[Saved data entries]

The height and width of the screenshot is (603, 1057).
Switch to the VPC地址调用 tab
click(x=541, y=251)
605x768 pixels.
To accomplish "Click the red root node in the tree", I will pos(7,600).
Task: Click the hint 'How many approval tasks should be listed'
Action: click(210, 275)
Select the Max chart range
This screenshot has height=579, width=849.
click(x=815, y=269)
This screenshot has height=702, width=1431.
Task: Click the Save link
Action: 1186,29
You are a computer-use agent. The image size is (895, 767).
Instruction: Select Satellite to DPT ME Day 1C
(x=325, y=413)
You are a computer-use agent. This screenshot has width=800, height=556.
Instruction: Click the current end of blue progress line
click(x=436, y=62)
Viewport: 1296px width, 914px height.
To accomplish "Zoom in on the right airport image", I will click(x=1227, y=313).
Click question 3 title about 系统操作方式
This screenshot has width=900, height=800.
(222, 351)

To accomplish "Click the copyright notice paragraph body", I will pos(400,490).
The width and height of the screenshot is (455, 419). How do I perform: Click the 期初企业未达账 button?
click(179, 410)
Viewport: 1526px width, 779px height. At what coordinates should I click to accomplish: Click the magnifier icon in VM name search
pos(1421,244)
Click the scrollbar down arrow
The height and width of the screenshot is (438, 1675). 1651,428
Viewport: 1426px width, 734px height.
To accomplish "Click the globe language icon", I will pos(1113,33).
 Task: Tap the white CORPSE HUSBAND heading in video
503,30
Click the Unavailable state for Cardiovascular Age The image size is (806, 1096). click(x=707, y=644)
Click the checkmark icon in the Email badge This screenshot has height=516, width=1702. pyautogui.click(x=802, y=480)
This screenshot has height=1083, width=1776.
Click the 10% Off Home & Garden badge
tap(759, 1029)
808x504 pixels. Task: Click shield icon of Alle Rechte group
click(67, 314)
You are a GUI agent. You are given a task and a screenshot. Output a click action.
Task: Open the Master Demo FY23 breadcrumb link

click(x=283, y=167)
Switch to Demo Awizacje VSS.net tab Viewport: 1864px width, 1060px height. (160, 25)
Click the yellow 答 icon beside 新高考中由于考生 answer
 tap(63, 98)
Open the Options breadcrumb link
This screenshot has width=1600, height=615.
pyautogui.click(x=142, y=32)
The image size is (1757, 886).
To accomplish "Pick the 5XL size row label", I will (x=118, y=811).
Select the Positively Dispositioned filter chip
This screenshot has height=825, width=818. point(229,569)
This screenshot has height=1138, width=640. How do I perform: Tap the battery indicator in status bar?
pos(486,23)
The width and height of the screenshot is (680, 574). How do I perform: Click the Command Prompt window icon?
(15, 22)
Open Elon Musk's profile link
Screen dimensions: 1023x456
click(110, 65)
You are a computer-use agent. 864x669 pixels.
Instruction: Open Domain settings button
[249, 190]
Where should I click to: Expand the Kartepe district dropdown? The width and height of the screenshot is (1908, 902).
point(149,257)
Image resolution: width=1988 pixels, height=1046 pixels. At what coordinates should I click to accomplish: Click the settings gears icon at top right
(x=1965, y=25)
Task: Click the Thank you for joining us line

WHAT TO WORK ON - Copy out all of the data exactly, leaving nothing out.

PROBLEM SOLUTION -
The height and width of the screenshot is (603, 1057).
Switch to the VPC地址调用 tab
click(x=541, y=251)
605x768 pixels.
To accomplish "Click the red root node in the tree", I will pos(7,600).
Task: Click the hint 'How many approval tasks should be listed'
Action: click(210, 275)
Select the Max chart range
This screenshot has height=579, width=849.
click(x=815, y=269)
This screenshot has height=702, width=1431.
Task: Click the Save link
Action: 1186,29
You are a computer-use agent. The image size is (895, 767).
Instruction: Select Satellite to DPT ME Day 1C
(x=325, y=413)
You are a computer-use agent. This screenshot has width=800, height=556.
Instruction: Click the current end of blue progress line
click(x=436, y=62)
Viewport: 1296px width, 914px height.
To accomplish "Zoom in on the right airport image", I will click(x=1227, y=313).
Click question 3 title about 系统操作方式
This screenshot has width=900, height=800.
(222, 351)

To accomplish "Click the copyright notice paragraph body", I will pos(400,490).
The width and height of the screenshot is (455, 419). How do I perform: Click the 期初企业未达账 button?
click(179, 410)
Viewport: 1526px width, 779px height. At what coordinates should I click to accomplish: Click the magnifier icon in VM name search
pos(1421,244)
Click the scrollbar down arrow
The height and width of the screenshot is (438, 1675). 1651,428
Viewport: 1426px width, 734px height.
To accomplish "Click the globe language icon", I will pos(1113,33).
 Task: Tap the white CORPSE HUSBAND heading in video
503,30
Click the Unavailable state for Cardiovascular Age The image size is (806, 1096). click(x=707, y=644)
Click the checkmark icon in the Email badge This screenshot has height=516, width=1702. pyautogui.click(x=802, y=480)
This screenshot has height=1083, width=1776.
Click the 10% Off Home & Garden badge
tap(759, 1029)
808x504 pixels. Task: Click shield icon of Alle Rechte group
click(67, 314)
You are a GUI agent. You are given a task and a screenshot. Output a click action.
Task: Open the Master Demo FY23 breadcrumb link

click(x=283, y=167)
Switch to Demo Awizacje VSS.net tab Viewport: 1864px width, 1060px height. (160, 25)
Click the yellow 答 icon beside 新高考中由于考生 answer
 tap(63, 98)
Open the Options breadcrumb link
This screenshot has width=1600, height=615.
pyautogui.click(x=142, y=32)
The image size is (1757, 886).
To accomplish "Pick the 5XL size row label", I will (x=118, y=811).
Select the Positively Dispositioned filter chip
This screenshot has height=825, width=818. point(229,569)
This screenshot has height=1138, width=640. How do I perform: Tap the battery indicator in status bar?
pos(486,23)
The width and height of the screenshot is (680, 574). How do I perform: Click the Command Prompt window icon?
(15, 22)
Open Elon Musk's profile link
Screen dimensions: 1023x456
click(110, 65)
You are a computer-use agent. 864x669 pixels.
Instruction: Open Domain settings button
[249, 190]
Where should I click to: Expand the Kartepe district dropdown? The width and height of the screenshot is (1908, 902).
point(149,257)
Image resolution: width=1988 pixels, height=1046 pixels. At what coordinates should I click to accomplish: Click the settings gears icon at top right
(x=1965, y=25)
Task: Click the Thank you for joining us line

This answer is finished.